|
基于KPCA的不平衡数据欠抽样算法
|
Abstract:
在现实世界的分类任务中,不平衡数据通常呈现非线性分布的特点,而传统的抽样方法难以有效处理这些非线性,导致分类效果不佳。为了解决这个问题,本文提出了一种基于核主成分分析(KPCA)的欠抽样方法。该方法通过使用非线性核函数将原始数据映射到适当的高维空间使其线性化,然后根据每个样本在核主成分上的得分来选择性地删除多数类样本,从而实现欠抽样。在9组具有不同平衡率的数据集上,采用本文提出的方法进行了欠抽样预处理,并使用逻辑回归(Logistic Regression)分类器进行分类。实验结果表明,在Accuracy、F1-measure和AUC值三个指标中,本文方法分别在7组、8组和9组数据集上取得了最高评分。这表明该方法在不平衡数据集上具有良好的分类性能。

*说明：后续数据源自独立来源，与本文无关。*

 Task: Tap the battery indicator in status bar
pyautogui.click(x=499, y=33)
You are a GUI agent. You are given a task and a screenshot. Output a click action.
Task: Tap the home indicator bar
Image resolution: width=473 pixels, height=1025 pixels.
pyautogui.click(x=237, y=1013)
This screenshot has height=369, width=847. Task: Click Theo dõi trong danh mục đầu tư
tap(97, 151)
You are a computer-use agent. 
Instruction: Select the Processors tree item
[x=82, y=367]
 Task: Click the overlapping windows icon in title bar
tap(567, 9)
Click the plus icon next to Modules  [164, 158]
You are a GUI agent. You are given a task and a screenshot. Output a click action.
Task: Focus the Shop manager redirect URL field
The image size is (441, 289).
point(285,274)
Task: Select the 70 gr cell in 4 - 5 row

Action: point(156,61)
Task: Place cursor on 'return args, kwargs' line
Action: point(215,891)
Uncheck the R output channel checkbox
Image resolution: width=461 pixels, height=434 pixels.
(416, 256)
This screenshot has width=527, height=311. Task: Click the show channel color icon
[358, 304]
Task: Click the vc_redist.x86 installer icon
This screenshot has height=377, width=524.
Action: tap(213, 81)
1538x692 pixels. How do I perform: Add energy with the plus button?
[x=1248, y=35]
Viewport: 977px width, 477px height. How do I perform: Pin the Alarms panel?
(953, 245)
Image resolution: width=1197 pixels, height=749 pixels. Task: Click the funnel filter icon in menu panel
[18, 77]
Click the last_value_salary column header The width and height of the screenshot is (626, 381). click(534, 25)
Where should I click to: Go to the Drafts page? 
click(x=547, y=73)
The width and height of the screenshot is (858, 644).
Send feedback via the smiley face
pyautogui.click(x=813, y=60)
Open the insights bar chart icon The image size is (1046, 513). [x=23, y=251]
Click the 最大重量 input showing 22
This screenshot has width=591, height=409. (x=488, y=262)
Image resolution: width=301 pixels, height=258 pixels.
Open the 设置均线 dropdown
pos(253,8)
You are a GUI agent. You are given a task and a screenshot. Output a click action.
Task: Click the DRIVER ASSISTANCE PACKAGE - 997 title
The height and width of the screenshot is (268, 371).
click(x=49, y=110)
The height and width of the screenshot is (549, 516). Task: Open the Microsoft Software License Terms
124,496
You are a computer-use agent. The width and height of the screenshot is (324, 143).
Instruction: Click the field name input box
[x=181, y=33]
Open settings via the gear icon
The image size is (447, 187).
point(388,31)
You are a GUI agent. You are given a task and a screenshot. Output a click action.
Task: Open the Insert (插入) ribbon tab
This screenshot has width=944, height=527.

The unbalanced data in the real classification task are mostly characterized by nonlinear distribution, and the traditional sampling method is not good at dealing with this kind of nonlinearity resulting in unsatisfactory sample classification effect. Aiming at this problem, an under-sampling method based on KPCA is proposed. The method maps the original data to a suitable high-dimensional space to make it linearly divisible by nonlinearly transforming the kernel function, and de-redundantly removes the majority class by calculating the scores of individual samples on the kernel principal components in order to achieve the purpose of under-sampling. After the under-sampling preprocessing of nine datasets with different balance rates, the classification is performed using Logistic Regression classifier model. The experimental results show that the algorithm of this paper obtains the highest evaluation metrics under Accuracy, F1-measure and AUC value scores under 7, 8 and 9 groups of datasets, respectively, which shows that the method has a good classification performance on unbalanced datasets.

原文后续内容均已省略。